"Sure we can. We've a friend—here—in the force area."
Tom Parker staggered: his strength was giving out. "No, no, Bert," he moaned, "I can't. You go on. Leave me here."
"Not on your life!" Bert swung him up bodily into the sphere as he contacted with the invisible metal of its hull. Kicking off the nearest of the spider men, he clambered in after the scientist.
The tableau then presented in the sphere's interior was to remain forever imprinted on Bert's memory, though it was only a momentary flash in his consciousness at the time: the Wanderer, calm and erect at the control panel, his benign countenance alight with satisfaction; Tom Parker, pulling himself to his feet, clutching at the big man's free arm, his mouth opened in astonishment; Joan, seated at the Wanderer's feet with awed and reverent eyes upturned.

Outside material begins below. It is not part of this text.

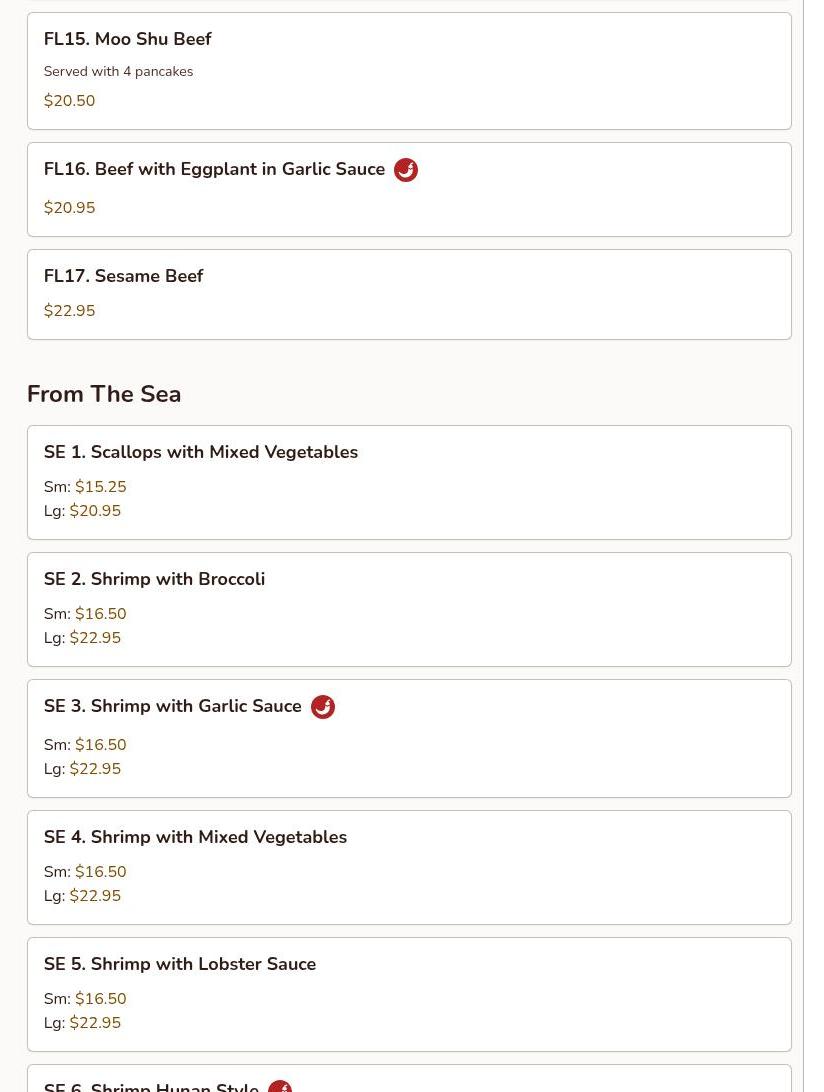Click spicy pepper icon on Beef with Eggplant
This screenshot has height=1092, width=824.
(405, 170)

There is no passing directly between the planes. One must have the force area as a gateway, and, besides, a medium such as the cage of the Bardeks, the orange light of the metal monsters, or the sphere of the Wanderer. Bert knew this instinctively as the sphere darkened and the flashing light-forms leaped across the blackness.
The motors screamed in rising crescendo as their speed increased. Then, abruptly, the sound broke off into deathly silence as the limit of audibility was passed. Against the brilliant background of swift color changes and geometric light-shapes that so quickly merged into the familiar blur, Bert saw his companions as dim wraithlike forms. He moved toward Joan, groping.
Then came the tremendous thump, the swinging of a colossal page across the void, the warping of the very universe about them, the physical torture and the swift rush through Stygian inkiness....
"Farewell." A single word, whispered like a benediction in the Wanderer's mellow voice, was in Bert's consciousness. He knew that their benefactor had slipped away into the mysterious regions of intra-dimensional space.